A student who participated in the job-based research internship

Hitachi is promoting "job-based" human capital management in which the scope of duties is clearly defined, people are assigned to those jobs, and their treatment is determined according to the content and performance of their work. As part of this initiative, Hitachi has rolled out a full-scale internship program for students studying for a PhD in 2022. But why is Hitachi targeting PhD students? This article is based on interviews conducted with a Hitachi representative and a student who participated in the internship program.

What is a job-based research internship?

Motoari Wakatsuki, Talent Acquisition Department, Hitachi, Ltd.

According to Japan's Ministry of Education, Culture, Sports, Science and Technology (MEXT), the number of students entering doctoral programs in Japan is decreasing due to the lack of employment opportunities in the private sector and uncertainty about future career paths, a trend that is unique to Japan among major countries. If this situation continues, there is the fear that Japan's scientific and technological capabilities will decline, and improving the situation is a pressing social issue.
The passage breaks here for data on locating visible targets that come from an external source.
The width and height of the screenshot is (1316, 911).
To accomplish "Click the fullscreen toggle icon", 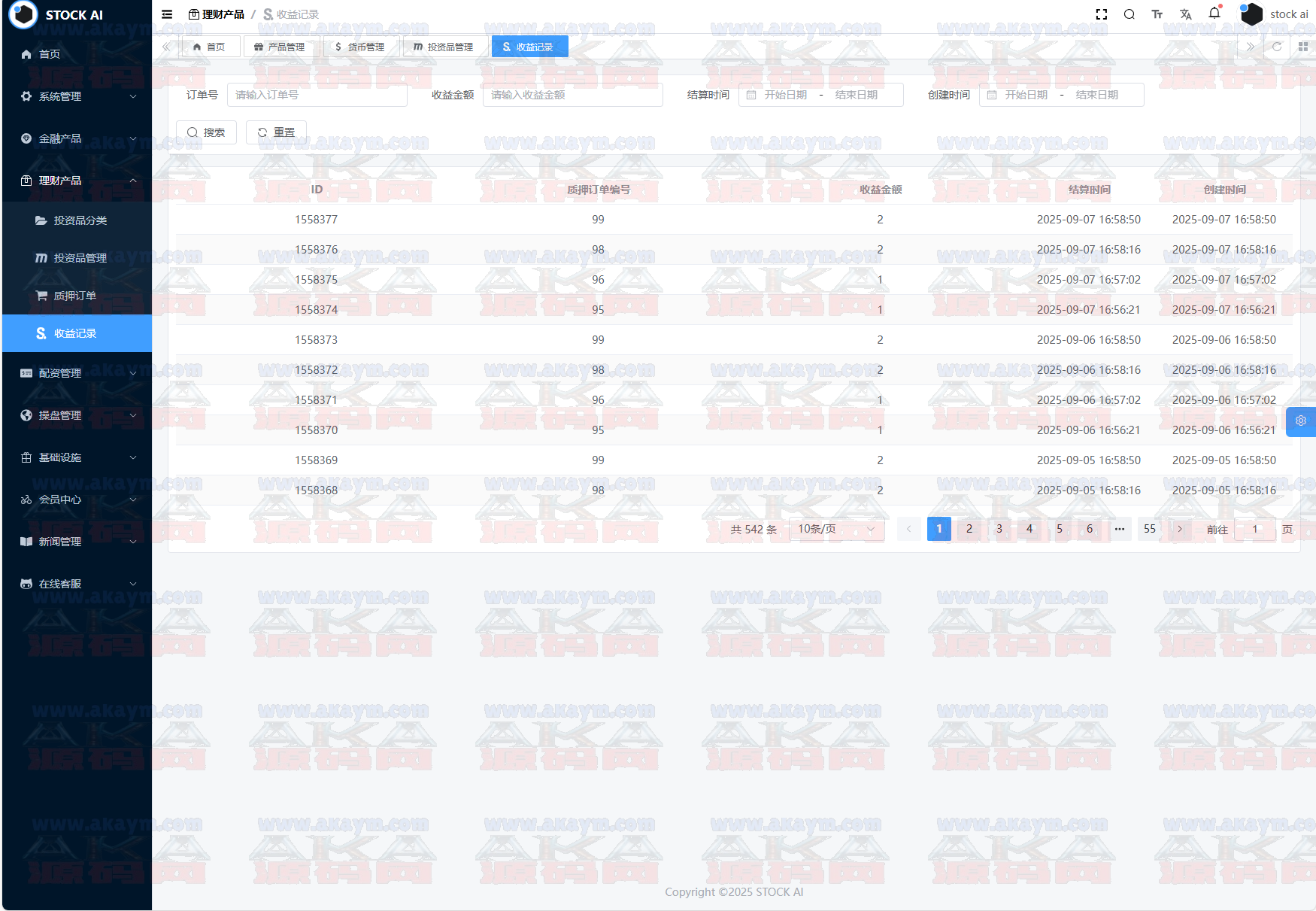I will click(1102, 14).
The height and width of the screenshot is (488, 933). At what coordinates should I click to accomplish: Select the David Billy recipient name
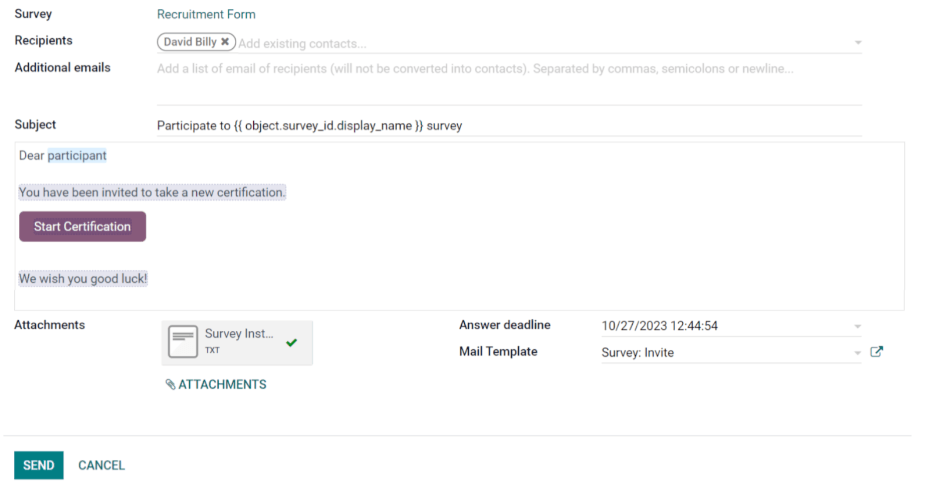[x=192, y=42]
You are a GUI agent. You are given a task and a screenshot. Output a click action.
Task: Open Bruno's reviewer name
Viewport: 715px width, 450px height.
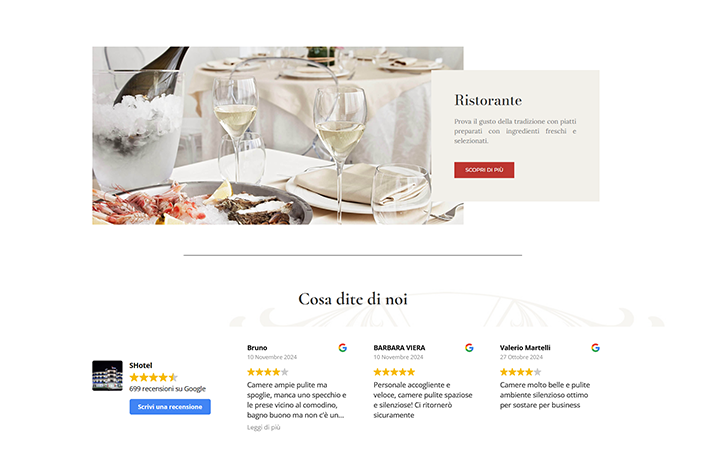257,348
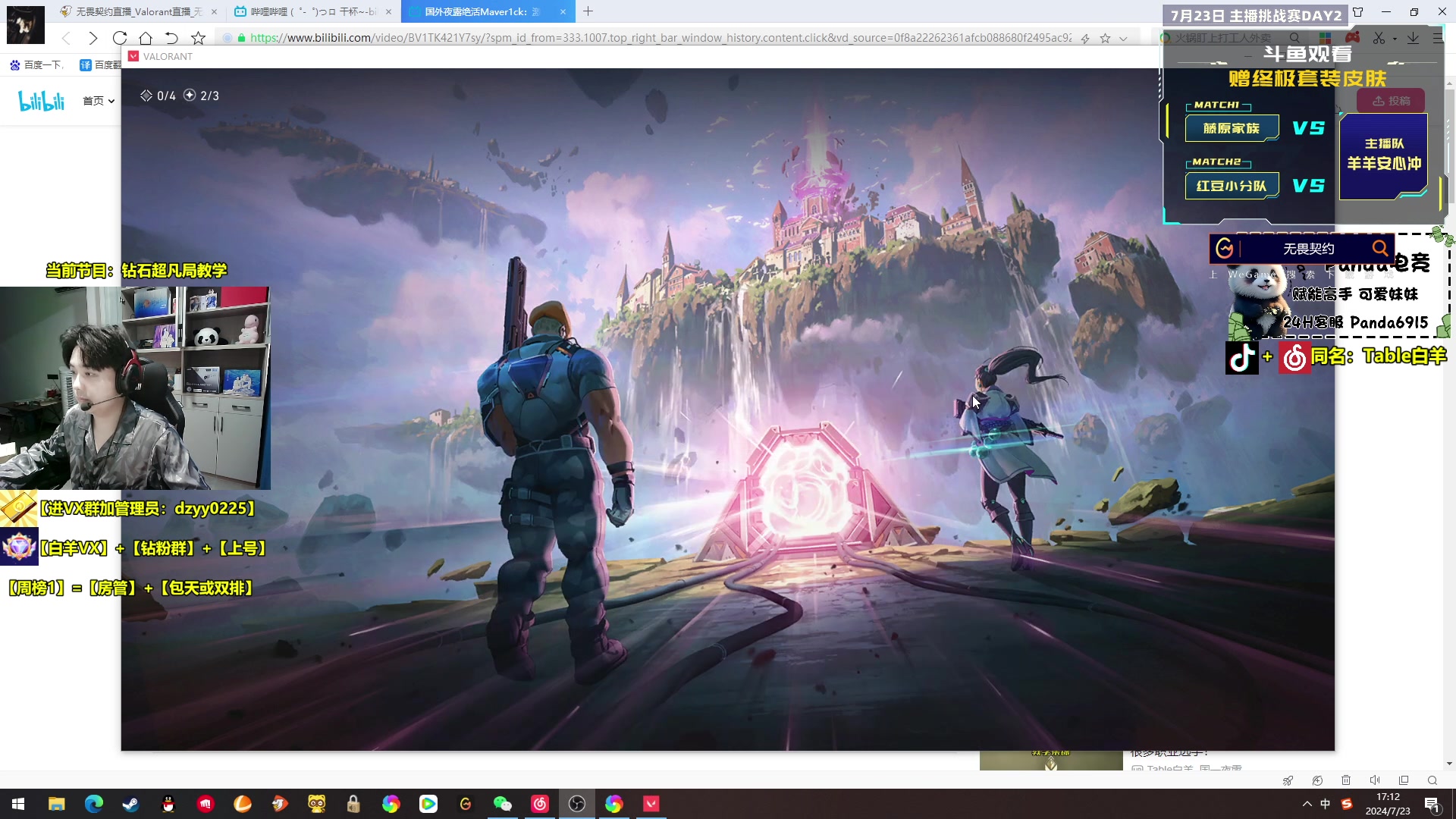The image size is (1456, 819).
Task: Click the browser home icon
Action: (x=146, y=38)
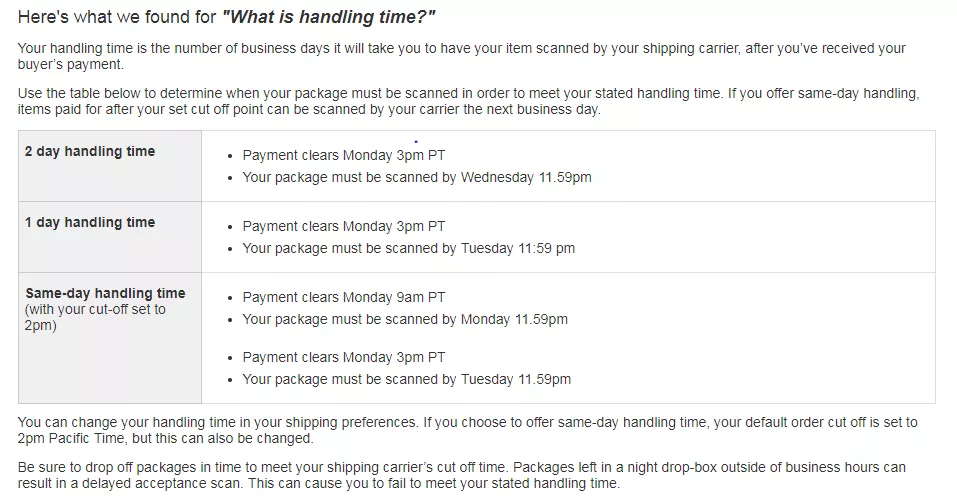This screenshot has height=499, width=957.
Task: Click the "with your cut-off set to 2pm" note
Action: point(95,317)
Therefore, Hitachi is promoting a "job-based research internship" in collaboration with Japan’s MEXT, universities, and other organizations. In this internship program, PhD students work in paid research and development at a corporate research institute for two months or longer in accordance with the job description. Students can participate in this program and gain university credits, and after the internship, the company issues a written evaluation of the student, which is linked to the student's university grade.
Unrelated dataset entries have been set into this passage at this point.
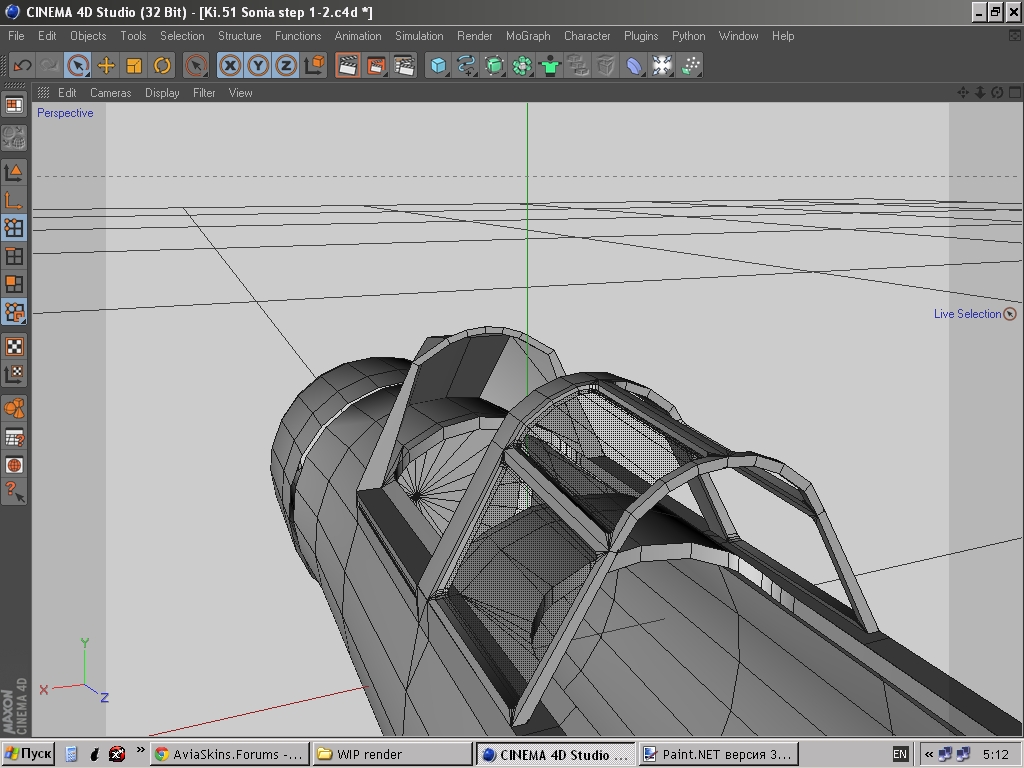Image resolution: width=1024 pixels, height=768 pixels.
Task: Toggle Y axis lock
Action: click(x=258, y=66)
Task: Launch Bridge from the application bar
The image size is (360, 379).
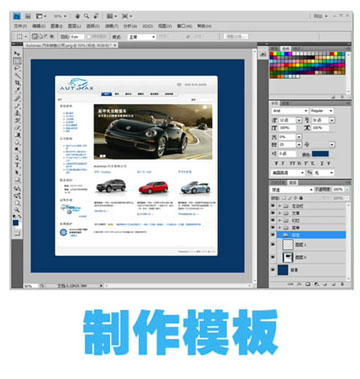Action: pyautogui.click(x=28, y=16)
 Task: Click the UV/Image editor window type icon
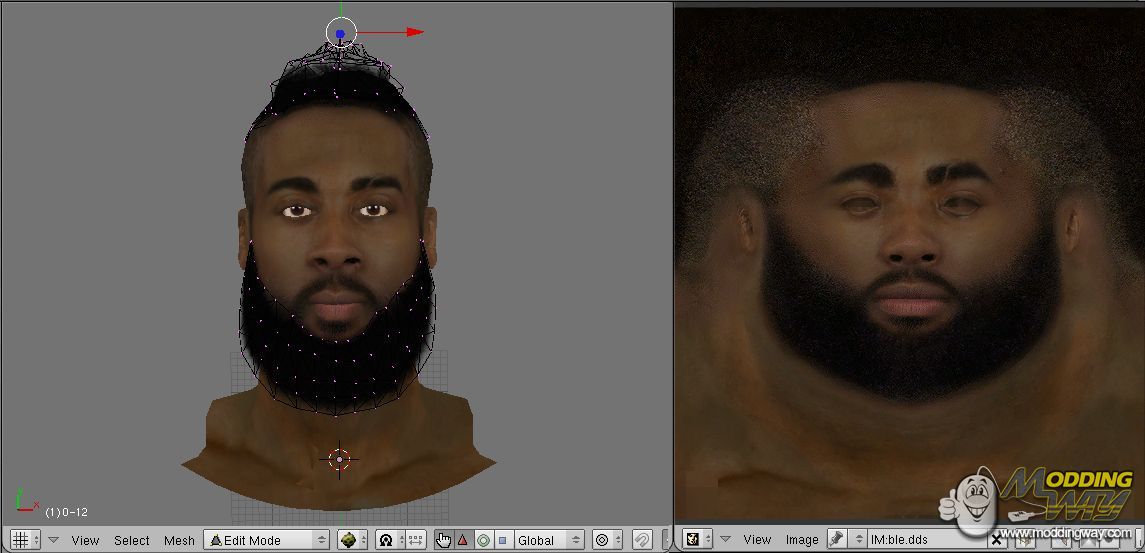pos(692,540)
Motoari Wakatsuki, who promotes this internship program at Hitachi, said: “Hitachi has a corporate philosophy of 'Contributing to society through the development of superior, original technology, and products.' As an embodiment of this, Hitachi seeks the abilities of highly specialized human capital with a high level of expertise and skill who are in PhD programs. We expect that they will create technologies that solve social issues.”

Building a career as an extension of research

Mr. Kenya Suzuki of the University of Tokyo Graduate School during the interview

Mr. Kenya Suzuki, a student majoring in Marine Technology and Environment, participated in a job-based research internship at Hitachi for four months starting at the end of November 2022. He is tackling the research and development of solutions to promote resource circulation and decarbonization by recording and managing data related to the circular economy (an economic system in which companies circulate resources without producing waste in the course of economic activities).
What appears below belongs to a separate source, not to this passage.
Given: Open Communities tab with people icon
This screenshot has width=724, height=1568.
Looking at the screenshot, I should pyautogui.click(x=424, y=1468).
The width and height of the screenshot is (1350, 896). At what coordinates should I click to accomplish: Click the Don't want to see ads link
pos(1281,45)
Mr. Suzuki commented on his reasons for participating in the internship: “I thought that there was a gap between the world of research and the business world, and I wanted to know what they were doing in the field.” He added: “There are many stakeholders in the field, and I felt that I learned a little bit about how things are discussed from their perspective.”

When asked if this internship is worthwhile for his future career, Mr. Suzuki said:

“In my PhD research, I am developing expertise in a specific field. I really want to build a career as an extension of my research, so I really appreciate this internship because I can check whether there is a mismatch between my research and what companies are looking for. I think the internship would be good for other students as well."

Strengthening human capital that can contribute to solving social issues

Masayuki Oyamatsu of Hitachi, Ltd. during the interview

Hitachi's mentor for Mr. Suzuki, Masayuki Oyamatsu, said of Mr. Suzuki: "He has contributed to our research as one of our colleagues and has been very helpful.”

“Climate change is a pressing social issue, and Hitachi is working every day to solve it. Thus, we are strengthening human capital who can contribute to solving these issues, like Mr. Suzuki. We are very grateful that Mr. Suzuki is actually making use of his research in the field and is an immediate asset to the company.”

Oyamatsu also talked about the students participating in the Hitachi internship program: "They don't have to get a job at Hitachi.”

“I would be happy if the students have a realistic work experience at Hitachi and choose Hitachi as their place of employment. However, even if the students do not choose to work at Hitachi, there is something to be gained for their research and career from the internship. That is fine with me.”